We are only just on the cusp of women in their 40s and 50s openly talking about perimenopause as the profound life transition it is, every bit as seismic as puberty. And already, the backlash is here. A friend recently told her (female) GP that she felt she was entering perimenopause. The response? “It’s quite fashionable to think you’re perimenopausal at the moment”.
Fashionable. As if this is a trend rather than a biological reality that half the population will experience to some degree.
If this is how I am treated, someone informed, articulate, confident, and professionally trained in listening to bodies and minds, what happens to women who don’t have that language? Who don’t have that confidence? Who simply nod and swallow whatever they are told?
I did not leave that consultation only angry. I left shamed, shamed for having emotions, shamed for trusting, shamed for needing care, and shamed for expecting to be met as a knowledgeable person rather than a problem to be managed.
Last week wasn’t just a bad appointment. It was a rupture of trust with one of the few people in that system I had believed in. And that loss of trust stings more than I expected it to.
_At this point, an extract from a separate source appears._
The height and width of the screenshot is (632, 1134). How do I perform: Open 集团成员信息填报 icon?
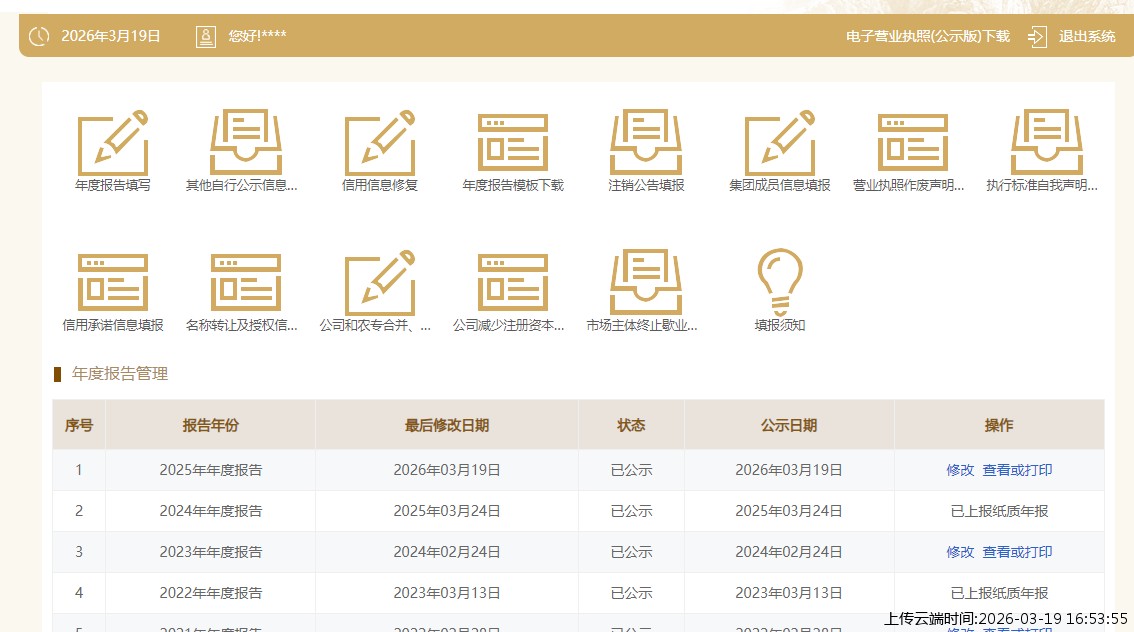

But it also fuels something in me, a refusal to stay silent.
This experience has reminded me that the question at the heart of all of this is not really about hormones, or HRT, or even the NHS. It is about whose knowledge counts? Whose experience is taken seriously? Whose body is treated as intelligible?
My body made sense. My description made sense. My tears made sense. What did not make sense was the speed with which that was overwritten by a medical script.
Women’s bodies are not problems to be managed. Our emotions are not pathologies to be suppressed. Our knowledge of our own lived experience matters, whether medicine is ready to hear it or not.
References / Further Reading
Briden, L. (2015). Period Repair Manual: Natural Treatment for Better Hormones and Better Periods.
Hill, M. (2021). Perimenopause Power: Navigating Your Hormonal Transition with Knowledge and Confidence.